> **Excerpted data**:
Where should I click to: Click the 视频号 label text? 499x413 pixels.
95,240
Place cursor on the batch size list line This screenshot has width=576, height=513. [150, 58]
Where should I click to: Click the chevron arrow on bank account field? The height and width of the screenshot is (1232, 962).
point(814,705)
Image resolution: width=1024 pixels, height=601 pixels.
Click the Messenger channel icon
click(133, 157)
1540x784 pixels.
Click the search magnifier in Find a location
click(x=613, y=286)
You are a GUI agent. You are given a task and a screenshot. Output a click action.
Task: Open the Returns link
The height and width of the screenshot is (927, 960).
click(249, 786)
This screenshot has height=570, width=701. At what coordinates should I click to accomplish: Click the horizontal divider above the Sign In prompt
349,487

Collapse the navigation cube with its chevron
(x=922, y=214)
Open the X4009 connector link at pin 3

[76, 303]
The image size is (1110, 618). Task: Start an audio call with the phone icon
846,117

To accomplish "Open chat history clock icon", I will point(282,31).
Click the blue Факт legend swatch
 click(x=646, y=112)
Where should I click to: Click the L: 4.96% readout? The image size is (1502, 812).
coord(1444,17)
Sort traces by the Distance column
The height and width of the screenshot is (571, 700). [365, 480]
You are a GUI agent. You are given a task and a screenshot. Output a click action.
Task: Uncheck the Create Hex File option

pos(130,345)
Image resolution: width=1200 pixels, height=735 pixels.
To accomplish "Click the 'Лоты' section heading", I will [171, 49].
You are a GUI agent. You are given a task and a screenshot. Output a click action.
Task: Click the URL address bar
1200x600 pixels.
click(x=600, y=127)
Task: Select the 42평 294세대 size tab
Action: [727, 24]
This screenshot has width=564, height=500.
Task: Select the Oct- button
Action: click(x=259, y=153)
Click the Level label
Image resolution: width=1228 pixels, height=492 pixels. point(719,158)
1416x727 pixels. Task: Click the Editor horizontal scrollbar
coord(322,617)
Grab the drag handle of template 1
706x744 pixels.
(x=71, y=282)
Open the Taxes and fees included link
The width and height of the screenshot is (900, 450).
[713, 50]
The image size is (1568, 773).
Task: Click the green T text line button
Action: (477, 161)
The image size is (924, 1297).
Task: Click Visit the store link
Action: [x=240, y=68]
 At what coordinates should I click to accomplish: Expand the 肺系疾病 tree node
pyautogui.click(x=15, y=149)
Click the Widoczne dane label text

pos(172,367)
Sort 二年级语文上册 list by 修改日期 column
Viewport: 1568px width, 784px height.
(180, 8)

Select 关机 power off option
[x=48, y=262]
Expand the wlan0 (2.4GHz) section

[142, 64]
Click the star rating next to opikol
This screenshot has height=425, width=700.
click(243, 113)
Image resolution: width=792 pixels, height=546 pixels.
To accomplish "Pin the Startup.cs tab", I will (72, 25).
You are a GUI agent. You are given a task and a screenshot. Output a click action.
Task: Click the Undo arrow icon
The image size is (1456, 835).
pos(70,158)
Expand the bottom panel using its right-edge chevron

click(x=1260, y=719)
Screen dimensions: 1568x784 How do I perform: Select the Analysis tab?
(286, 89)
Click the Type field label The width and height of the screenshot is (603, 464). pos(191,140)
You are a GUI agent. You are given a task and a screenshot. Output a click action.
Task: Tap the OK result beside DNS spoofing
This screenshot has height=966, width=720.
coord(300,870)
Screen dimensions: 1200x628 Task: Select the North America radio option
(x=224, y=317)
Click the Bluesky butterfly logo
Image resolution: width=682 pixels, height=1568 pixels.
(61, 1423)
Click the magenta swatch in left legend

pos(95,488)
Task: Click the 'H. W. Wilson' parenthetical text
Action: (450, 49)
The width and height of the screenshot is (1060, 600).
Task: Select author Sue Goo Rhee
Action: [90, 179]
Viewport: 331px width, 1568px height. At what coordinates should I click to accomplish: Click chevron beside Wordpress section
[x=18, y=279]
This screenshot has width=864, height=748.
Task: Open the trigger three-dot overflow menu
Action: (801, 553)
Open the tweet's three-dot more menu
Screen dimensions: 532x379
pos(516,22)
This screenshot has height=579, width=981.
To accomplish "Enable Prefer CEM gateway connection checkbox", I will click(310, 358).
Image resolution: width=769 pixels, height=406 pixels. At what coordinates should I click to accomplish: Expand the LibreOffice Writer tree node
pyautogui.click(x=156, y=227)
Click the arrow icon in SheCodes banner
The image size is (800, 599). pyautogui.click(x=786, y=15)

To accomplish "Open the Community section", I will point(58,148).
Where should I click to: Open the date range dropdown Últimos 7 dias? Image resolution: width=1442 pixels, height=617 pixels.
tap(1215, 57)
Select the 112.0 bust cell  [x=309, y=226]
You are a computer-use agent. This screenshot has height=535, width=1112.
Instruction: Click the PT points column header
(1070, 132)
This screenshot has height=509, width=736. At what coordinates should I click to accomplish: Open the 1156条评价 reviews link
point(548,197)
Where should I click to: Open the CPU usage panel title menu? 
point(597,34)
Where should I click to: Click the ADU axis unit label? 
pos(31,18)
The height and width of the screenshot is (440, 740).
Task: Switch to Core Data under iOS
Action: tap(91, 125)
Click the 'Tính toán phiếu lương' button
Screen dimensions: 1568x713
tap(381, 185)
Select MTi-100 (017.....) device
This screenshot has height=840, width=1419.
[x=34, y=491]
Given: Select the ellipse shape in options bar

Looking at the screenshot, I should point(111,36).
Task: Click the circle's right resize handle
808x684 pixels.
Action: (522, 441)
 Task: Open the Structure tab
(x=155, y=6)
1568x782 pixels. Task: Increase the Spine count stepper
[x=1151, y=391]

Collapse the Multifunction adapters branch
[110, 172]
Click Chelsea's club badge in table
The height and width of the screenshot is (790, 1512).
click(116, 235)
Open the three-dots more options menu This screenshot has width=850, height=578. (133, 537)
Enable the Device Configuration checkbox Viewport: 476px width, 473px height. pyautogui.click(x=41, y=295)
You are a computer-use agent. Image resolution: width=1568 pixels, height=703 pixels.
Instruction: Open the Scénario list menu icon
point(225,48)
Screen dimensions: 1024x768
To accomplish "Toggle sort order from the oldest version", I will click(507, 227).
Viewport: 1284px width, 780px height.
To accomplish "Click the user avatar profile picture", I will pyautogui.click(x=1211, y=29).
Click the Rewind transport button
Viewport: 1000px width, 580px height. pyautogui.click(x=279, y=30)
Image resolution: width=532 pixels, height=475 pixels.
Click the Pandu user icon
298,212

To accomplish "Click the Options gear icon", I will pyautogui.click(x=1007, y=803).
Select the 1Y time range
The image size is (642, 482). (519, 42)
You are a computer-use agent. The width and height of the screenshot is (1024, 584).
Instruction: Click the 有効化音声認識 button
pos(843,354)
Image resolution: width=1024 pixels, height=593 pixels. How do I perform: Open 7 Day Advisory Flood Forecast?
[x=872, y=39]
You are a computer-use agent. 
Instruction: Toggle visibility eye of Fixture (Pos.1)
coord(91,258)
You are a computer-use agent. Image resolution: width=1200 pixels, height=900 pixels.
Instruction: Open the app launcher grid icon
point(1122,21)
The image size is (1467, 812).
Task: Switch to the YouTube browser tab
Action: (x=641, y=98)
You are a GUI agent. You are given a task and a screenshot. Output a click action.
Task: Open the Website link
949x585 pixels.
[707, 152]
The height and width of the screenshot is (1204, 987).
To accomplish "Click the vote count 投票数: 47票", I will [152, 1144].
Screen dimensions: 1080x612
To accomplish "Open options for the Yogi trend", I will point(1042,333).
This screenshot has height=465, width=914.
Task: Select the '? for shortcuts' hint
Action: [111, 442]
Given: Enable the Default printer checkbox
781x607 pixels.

> **What you are asked to do**: Write only the number of lines in the records that include the word "more".

> **Answer for this exercise**: 2